Police in Selby are asking people to think twice before posting picture of people they believe have been involved in crimes.
It’s because of the risk of affecting the outcome of any prosecutions.
Sgt Jack Waterton of the Selby Neighbourhood Policing Group has been explaining why he’s concerned at what he sees on the likes of Facebook and Twitter in a special interview on the Save Our Selby Facebook page and YorkMix Radio.
This is what Sergeant Jack Waterton said: “When we’re conducting investigations where CCTV has been reviewed for potential identification purposes, we have to disclose everything that may be put on social media.
“That could undermine a case, if it’s seen as potentially leading a witness into making an identification for our purposes purely than just seeing someone and being able to identify them.”
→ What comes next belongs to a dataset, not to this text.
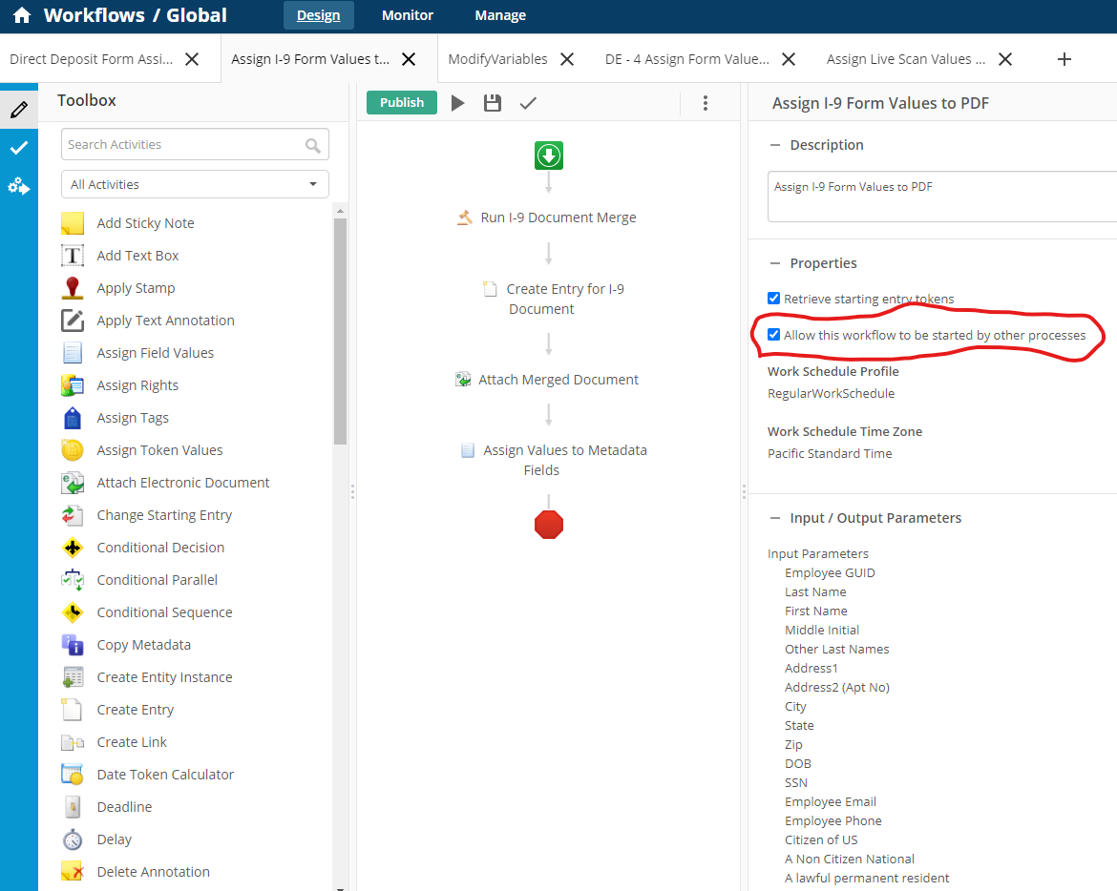Click the home icon in header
So we asked him if he was saying people should never post pictures of potential criminal suspects.
“It’s obviously a sensitive subject, because people do want to highlight what’s happened in their community.
“The question I would ask is, by putting this picture online, could it have an impact on an investigation.
“When someone puts a picture or a video, at that time, it may not seem to be very relevant, but later down the line, it could become very pertinent to an investigation and could undermine something which ultimately could result in a case not being seen at court and the offender getting away with it.
“So it could have quite a detrimental effect.”
We asked him if he had seen cases being thrown out of court because of this.
“It is certainly a possibility the defence could raise that. And identification is one of the factors that the defence do look at often, to try and undermine a case.
“Cases have been lost at court due to a breach of the code of PACE, that is the legislation that governs identification during an investigation.
“So cases will have been lost before”
We put it to him that the police often release video footage and pictures of people wanted in connection with crimes so why is that different?
“If we release videos and images it can be for a number of different reasons, but one of them would be we normally do it AFTER a court case has finished and we can release such videos.
“If we’re releasing images of persons that we need to speak to that will have been considered beforehand whether it is a required line of inquiry, and it will all be documented as to exactly why we’re releasing that image.
“It could have an impact and we will consider it closely when releasing images during investigations.”